## Goal of the exercise
Return the records that follow, unchanged and complete.

## Dataset records
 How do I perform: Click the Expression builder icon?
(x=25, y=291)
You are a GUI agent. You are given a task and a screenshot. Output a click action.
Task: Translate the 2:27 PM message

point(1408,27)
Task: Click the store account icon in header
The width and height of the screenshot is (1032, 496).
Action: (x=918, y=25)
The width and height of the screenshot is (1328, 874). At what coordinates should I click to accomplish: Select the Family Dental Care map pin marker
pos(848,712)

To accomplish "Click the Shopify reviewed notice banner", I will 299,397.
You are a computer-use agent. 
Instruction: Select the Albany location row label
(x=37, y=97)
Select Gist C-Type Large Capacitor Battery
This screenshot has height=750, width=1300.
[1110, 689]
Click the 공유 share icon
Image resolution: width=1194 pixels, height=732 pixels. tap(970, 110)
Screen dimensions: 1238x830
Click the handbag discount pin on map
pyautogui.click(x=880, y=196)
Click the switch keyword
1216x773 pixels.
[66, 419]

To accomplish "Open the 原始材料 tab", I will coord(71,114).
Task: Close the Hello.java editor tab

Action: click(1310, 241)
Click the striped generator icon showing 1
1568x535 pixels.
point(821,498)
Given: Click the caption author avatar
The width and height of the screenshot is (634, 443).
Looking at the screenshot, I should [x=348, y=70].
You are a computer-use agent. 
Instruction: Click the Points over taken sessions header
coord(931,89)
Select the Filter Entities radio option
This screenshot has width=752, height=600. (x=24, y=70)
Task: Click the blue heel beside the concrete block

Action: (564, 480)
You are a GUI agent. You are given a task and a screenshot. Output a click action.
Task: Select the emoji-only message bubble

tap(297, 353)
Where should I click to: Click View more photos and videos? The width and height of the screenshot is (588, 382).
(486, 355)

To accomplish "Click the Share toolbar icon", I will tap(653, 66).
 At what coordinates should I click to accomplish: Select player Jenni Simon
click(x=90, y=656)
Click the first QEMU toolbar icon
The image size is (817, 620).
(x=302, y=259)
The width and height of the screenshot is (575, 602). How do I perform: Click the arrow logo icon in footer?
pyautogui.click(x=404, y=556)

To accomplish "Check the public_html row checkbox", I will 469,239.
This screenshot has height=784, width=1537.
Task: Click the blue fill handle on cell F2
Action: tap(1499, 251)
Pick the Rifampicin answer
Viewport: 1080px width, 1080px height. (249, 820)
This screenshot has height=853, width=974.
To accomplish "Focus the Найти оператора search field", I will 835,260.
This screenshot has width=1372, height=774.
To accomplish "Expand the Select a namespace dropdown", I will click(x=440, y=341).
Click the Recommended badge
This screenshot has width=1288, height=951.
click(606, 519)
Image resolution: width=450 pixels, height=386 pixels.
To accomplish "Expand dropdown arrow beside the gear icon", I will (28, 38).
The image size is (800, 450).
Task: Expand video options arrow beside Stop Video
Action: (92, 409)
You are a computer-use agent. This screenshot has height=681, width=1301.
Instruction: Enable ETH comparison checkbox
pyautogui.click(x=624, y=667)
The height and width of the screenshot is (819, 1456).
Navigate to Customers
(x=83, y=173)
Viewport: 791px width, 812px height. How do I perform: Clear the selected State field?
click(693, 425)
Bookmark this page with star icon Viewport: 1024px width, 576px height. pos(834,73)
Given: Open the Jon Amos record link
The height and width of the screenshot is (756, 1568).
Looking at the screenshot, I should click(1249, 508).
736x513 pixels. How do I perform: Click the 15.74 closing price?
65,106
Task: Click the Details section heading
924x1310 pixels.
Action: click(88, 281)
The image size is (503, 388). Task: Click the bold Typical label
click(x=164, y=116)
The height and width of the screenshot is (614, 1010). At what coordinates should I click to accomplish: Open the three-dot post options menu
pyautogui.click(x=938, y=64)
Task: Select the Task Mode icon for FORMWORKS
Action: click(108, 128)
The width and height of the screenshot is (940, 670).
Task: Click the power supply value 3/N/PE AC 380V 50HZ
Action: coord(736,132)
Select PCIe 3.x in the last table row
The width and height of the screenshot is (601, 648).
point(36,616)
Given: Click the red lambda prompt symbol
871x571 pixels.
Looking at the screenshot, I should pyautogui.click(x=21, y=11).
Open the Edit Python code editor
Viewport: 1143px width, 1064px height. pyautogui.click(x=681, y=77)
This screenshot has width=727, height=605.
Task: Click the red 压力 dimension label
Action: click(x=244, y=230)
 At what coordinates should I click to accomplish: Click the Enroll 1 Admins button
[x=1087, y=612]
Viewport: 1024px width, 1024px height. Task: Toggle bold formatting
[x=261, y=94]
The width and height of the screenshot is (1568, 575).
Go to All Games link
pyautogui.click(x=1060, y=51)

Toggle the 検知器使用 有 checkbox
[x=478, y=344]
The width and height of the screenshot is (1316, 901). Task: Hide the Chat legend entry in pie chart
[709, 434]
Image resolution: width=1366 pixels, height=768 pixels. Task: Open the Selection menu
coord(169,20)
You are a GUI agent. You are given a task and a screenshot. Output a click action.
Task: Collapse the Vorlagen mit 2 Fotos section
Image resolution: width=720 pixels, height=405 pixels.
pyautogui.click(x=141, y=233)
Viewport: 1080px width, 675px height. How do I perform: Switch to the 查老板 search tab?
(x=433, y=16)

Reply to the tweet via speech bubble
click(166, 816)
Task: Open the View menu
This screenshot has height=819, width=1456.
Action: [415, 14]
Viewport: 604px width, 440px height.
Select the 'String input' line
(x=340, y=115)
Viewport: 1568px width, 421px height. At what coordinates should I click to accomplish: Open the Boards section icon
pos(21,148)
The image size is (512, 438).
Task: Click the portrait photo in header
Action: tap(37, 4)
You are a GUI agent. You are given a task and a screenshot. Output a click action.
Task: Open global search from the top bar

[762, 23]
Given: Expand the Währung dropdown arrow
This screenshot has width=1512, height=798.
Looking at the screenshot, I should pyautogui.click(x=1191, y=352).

## Answer box
 How do I perform: Click the Expression builder icon?
(x=25, y=291)
You are a GUI agent. You are given a task and a screenshot. Output a click action.
Task: Translate the 2:27 PM message

point(1408,27)
Task: Click the store account icon in header
The width and height of the screenshot is (1032, 496).
Action: (x=918, y=25)
The width and height of the screenshot is (1328, 874). At what coordinates should I click to accomplish: Select the Family Dental Care map pin marker
pos(848,712)

To accomplish "Click the Shopify reviewed notice banner", I will 299,397.
You are a computer-use agent. 
Instruction: Select the Albany location row label
(x=37, y=97)
Select Gist C-Type Large Capacitor Battery
This screenshot has height=750, width=1300.
[1110, 689]
Click the 공유 share icon
Image resolution: width=1194 pixels, height=732 pixels. tap(970, 110)
Screen dimensions: 1238x830
Click the handbag discount pin on map
pyautogui.click(x=880, y=196)
Click the switch keyword
1216x773 pixels.
[66, 419]

To accomplish "Open the 原始材料 tab", I will coord(71,114).
Task: Close the Hello.java editor tab

Action: click(1310, 241)
Click the striped generator icon showing 1
1568x535 pixels.
point(821,498)
Given: Click the caption author avatar
The width and height of the screenshot is (634, 443).
Looking at the screenshot, I should [x=348, y=70].
You are a computer-use agent. 
Instruction: Click the Points over taken sessions header
coord(931,89)
Select the Filter Entities radio option
This screenshot has width=752, height=600. (x=24, y=70)
Task: Click the blue heel beside the concrete block

Action: (564, 480)
You are a GUI agent. You are given a task and a screenshot. Output a click action.
Task: Select the emoji-only message bubble

tap(297, 353)
Where should I click to: Click View more photos and videos? The width and height of the screenshot is (588, 382).
(486, 355)

To accomplish "Click the Share toolbar icon", I will tap(653, 66).
 At what coordinates should I click to accomplish: Select player Jenni Simon
click(x=90, y=656)
Click the first QEMU toolbar icon
The image size is (817, 620).
(x=302, y=259)
The width and height of the screenshot is (575, 602). How do I perform: Click the arrow logo icon in footer?
pyautogui.click(x=404, y=556)

To accomplish "Check the public_html row checkbox", I will 469,239.
This screenshot has height=784, width=1537.
Task: Click the blue fill handle on cell F2
Action: tap(1499, 251)
Pick the Rifampicin answer
Viewport: 1080px width, 1080px height. (249, 820)
This screenshot has height=853, width=974.
To accomplish "Focus the Найти оператора search field", I will 835,260.
This screenshot has width=1372, height=774.
To accomplish "Expand the Select a namespace dropdown", I will click(x=440, y=341).
Click the Recommended badge
This screenshot has width=1288, height=951.
click(606, 519)
Image resolution: width=450 pixels, height=386 pixels.
To accomplish "Expand dropdown arrow beside the gear icon", I will (28, 38).
The image size is (800, 450).
Task: Expand video options arrow beside Stop Video
Action: (92, 409)
You are a computer-use agent. This screenshot has height=681, width=1301.
Instruction: Enable ETH comparison checkbox
pyautogui.click(x=624, y=667)
The height and width of the screenshot is (819, 1456).
Navigate to Customers
(x=83, y=173)
Viewport: 791px width, 812px height. How do I perform: Clear the selected State field?
click(693, 425)
Bookmark this page with star icon Viewport: 1024px width, 576px height. pos(834,73)
Given: Open the Jon Amos record link
The height and width of the screenshot is (756, 1568).
Looking at the screenshot, I should click(1249, 508).
736x513 pixels. How do I perform: Click the 15.74 closing price?
65,106
Task: Click the Details section heading
924x1310 pixels.
Action: click(88, 281)
The image size is (503, 388). Task: Click the bold Typical label
click(x=164, y=116)
The height and width of the screenshot is (614, 1010). At what coordinates should I click to accomplish: Open the three-dot post options menu
pyautogui.click(x=938, y=64)
Task: Select the Task Mode icon for FORMWORKS
Action: click(108, 128)
The width and height of the screenshot is (940, 670).
Task: Click the power supply value 3/N/PE AC 380V 50HZ
Action: coord(736,132)
Select PCIe 3.x in the last table row
The width and height of the screenshot is (601, 648).
point(36,616)
Given: Click the red lambda prompt symbol
871x571 pixels.
Looking at the screenshot, I should pyautogui.click(x=21, y=11).
Open the Edit Python code editor
Viewport: 1143px width, 1064px height. pyautogui.click(x=681, y=77)
This screenshot has width=727, height=605.
Task: Click the red 压力 dimension label
Action: click(x=244, y=230)
 At what coordinates should I click to accomplish: Click the Enroll 1 Admins button
[x=1087, y=612]
Viewport: 1024px width, 1024px height. Task: Toggle bold formatting
[x=261, y=94]
The width and height of the screenshot is (1568, 575).
Go to All Games link
pyautogui.click(x=1060, y=51)

Toggle the 検知器使用 有 checkbox
[x=478, y=344]
The width and height of the screenshot is (1316, 901). Task: Hide the Chat legend entry in pie chart
[709, 434]
Image resolution: width=1366 pixels, height=768 pixels. Task: Open the Selection menu
coord(169,20)
You are a GUI agent. You are given a task and a screenshot. Output a click action.
Task: Collapse the Vorlagen mit 2 Fotos section
Image resolution: width=720 pixels, height=405 pixels.
pyautogui.click(x=141, y=233)
Viewport: 1080px width, 675px height. How do I perform: Switch to the 查老板 search tab?
(x=433, y=16)

Reply to the tweet via speech bubble
click(166, 816)
Task: Open the View menu
This screenshot has height=819, width=1456.
Action: [415, 14]
Viewport: 604px width, 440px height.
Select the 'String input' line
(x=340, y=115)
Viewport: 1568px width, 421px height. At what coordinates should I click to accomplish: Open the Boards section icon
pos(21,148)
The image size is (512, 438).
Task: Click the portrait photo in header
Action: tap(37, 4)
You are a GUI agent. You are given a task and a screenshot. Output a click action.
Task: Open global search from the top bar

[762, 23]
Given: Expand the Währung dropdown arrow
This screenshot has width=1512, height=798.
Looking at the screenshot, I should pyautogui.click(x=1191, y=352).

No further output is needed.